## WORK TO COMPLETE
Reading through the lines below, count those that include the string "agent"; the answer is that number and nothing else.

## THE RECORDS
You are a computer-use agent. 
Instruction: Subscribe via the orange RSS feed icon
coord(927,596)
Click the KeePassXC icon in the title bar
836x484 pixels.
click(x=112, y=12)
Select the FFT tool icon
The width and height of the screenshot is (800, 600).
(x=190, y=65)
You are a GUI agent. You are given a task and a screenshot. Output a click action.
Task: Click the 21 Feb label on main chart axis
* * *
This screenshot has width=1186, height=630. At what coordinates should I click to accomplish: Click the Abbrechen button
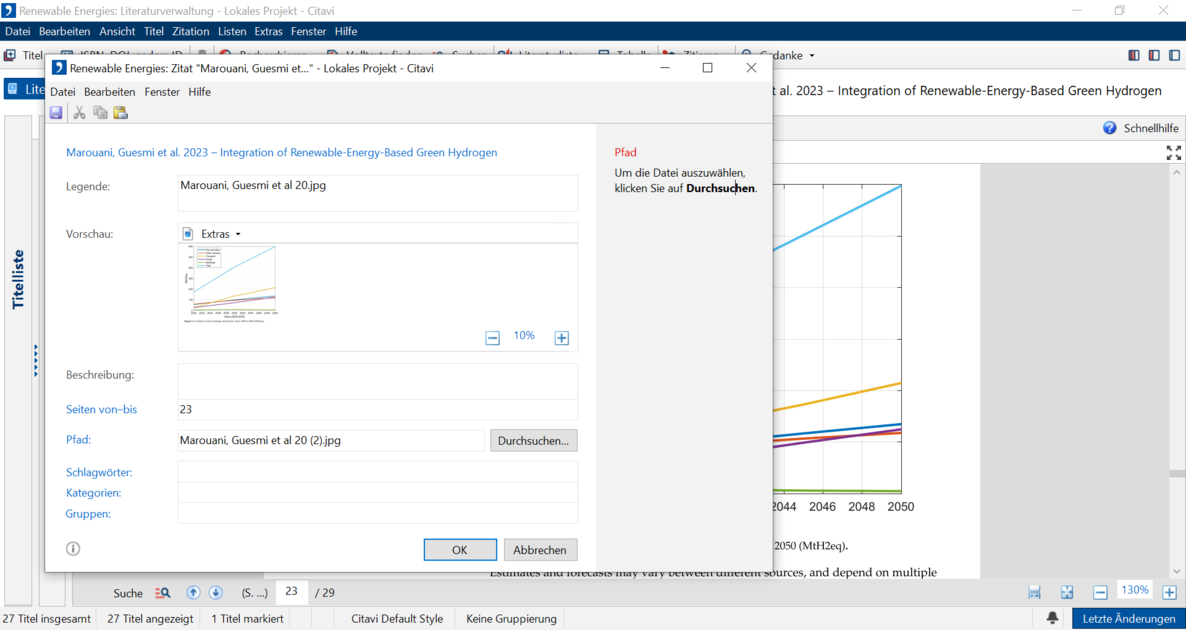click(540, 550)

## YOUR SOLUTION
2